> [Source extract]
Linkers traditionally just link - i.e. they resolve addresses. You seem to be wanting them to do semantic analysis of the code. But they don't have access to semantic information - only a bunch of object code. Modern linkers at least can handle large symbol names and discard duplicate symbols to make templates more useable, but so long as linkers and compilers are independent, that's about it. Of course if both linker and compiler are developed by the same team, and if that team is a big corporation, more intelligence can be put in the linker, but it's hard to see how a standard for a portable language can mandate such a thing.

If you want to know more about linkers, BTW, take a look at http://www.iecc.com/linker/ - about the only book on an often ignored tool.

anon
A: 

In your simple example, a sufficiently smart linker could indeed work out that the initializations in A.o need to run before those in B.o because B.o refers to symbols that are defined in A.o.

But examples as simple as yours don't really demonstrate much of a problem, certainly not something of the "fiasco" level. Here's a slightly more complicated example.

// externs.h
extern int a;
extern int b;

// A.cpp
#include "externs.h"

int a = 5;
int aa = b;

// B.cpp
#include "externs.h"
int b = 10;
int bb = a;

The standard requires that variables in a single compilation unit be initialized in declaration order, so a must be initialized before aa, and b be initialized before bb, but there aren't any further ordering requirements. Initializations from a compilation unit are allowed to be interleaved with those from other compilation units.

There is at least one initialization order that would ensure all variables are initialized before they get used to initialize anything else, while still obeying the standard:

  1. a
  2. b
  3. bb
  4. aa

The linker has only limited information about this program. It knows that the compiled file A.o defines two symbols, a and aa, and that it refers to an external symbol b. Likewise, it knows that B.o defines b and bb and refers to external symbol a. The two object files are mutually dependent, so the linker cannot use the same technique it could have used from your example. In this example, it needs to know that only a has to be defined in order to initialize B.o. The information recorded in the object files, though, doesn't get that specific. It doesn't contain dependencies between symbols.

Rob Kennedy
A: 

Any language standard is a compromise among many things. In this case, we're talking about a compromise between ease of implementation and ease of use. If a language is too hard to implement, there will be few or no conforming implementations, and the standard will be useless. If it's too hard to use, nobody will use it, and the standard also will be useless.

> [Input material]
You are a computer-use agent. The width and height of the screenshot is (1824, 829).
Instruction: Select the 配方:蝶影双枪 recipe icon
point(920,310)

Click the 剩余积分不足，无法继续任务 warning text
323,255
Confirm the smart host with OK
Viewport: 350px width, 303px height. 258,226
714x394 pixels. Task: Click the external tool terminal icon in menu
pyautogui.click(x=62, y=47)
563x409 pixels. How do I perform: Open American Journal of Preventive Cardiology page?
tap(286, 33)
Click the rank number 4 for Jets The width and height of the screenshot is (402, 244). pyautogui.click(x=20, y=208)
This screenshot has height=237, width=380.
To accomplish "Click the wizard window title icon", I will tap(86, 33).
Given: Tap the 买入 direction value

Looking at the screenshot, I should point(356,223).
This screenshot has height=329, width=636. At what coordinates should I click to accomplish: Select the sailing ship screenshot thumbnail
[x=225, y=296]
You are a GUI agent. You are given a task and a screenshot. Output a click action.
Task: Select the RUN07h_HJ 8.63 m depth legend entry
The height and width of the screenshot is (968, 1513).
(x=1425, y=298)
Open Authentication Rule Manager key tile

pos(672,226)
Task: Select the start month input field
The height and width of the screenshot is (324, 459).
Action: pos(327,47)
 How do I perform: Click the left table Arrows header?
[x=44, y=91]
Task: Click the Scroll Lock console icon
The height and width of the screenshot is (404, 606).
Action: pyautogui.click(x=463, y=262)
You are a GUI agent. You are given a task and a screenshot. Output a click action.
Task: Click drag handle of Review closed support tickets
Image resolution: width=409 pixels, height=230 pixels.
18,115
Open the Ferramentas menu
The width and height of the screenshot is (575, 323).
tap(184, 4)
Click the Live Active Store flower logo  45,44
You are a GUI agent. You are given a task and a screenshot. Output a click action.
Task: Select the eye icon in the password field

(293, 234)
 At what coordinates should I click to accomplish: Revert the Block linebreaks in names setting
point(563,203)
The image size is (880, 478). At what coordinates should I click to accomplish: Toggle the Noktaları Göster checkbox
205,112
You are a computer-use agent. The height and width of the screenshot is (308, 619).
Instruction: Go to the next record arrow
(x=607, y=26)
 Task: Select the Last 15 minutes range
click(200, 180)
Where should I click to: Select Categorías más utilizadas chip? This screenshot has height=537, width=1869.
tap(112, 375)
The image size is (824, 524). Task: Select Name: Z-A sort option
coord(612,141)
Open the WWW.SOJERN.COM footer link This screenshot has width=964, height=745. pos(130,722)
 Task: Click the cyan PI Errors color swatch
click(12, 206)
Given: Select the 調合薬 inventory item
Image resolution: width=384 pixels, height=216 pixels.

> [Tasks]
[1] Write out the passage of the linker thread from "But examples as" to "more complicated example.".
[2] Repeat the lines of the listing from the line with "Given: Tap the 买入 direction value" to the line with "Action: pyautogui.click(x=463, y=262)", including both of those lines.

> [List of solutions]
[1]
But examples as simple as yours don't really demonstrate much of a problem, certainly not something of the "fiasco" level. Here's a slightly more complicated example.

[2]
Given: Tap the 买入 direction value

Looking at the screenshot, I should point(356,223).
This screenshot has height=329, width=636. At what coordinates should I click to accomplish: Select the sailing ship screenshot thumbnail
[x=225, y=296]
You are a GUI agent. You are given a task and a screenshot. Output a click action.
Task: Select the RUN07h_HJ 8.63 m depth legend entry
The height and width of the screenshot is (968, 1513).
(x=1425, y=298)
Open Authentication Rule Manager key tile

pos(672,226)
Task: Select the start month input field
The height and width of the screenshot is (324, 459).
Action: pos(327,47)
 How do I perform: Click the left table Arrows header?
[x=44, y=91]
Task: Click the Scroll Lock console icon
The height and width of the screenshot is (404, 606).
Action: pyautogui.click(x=463, y=262)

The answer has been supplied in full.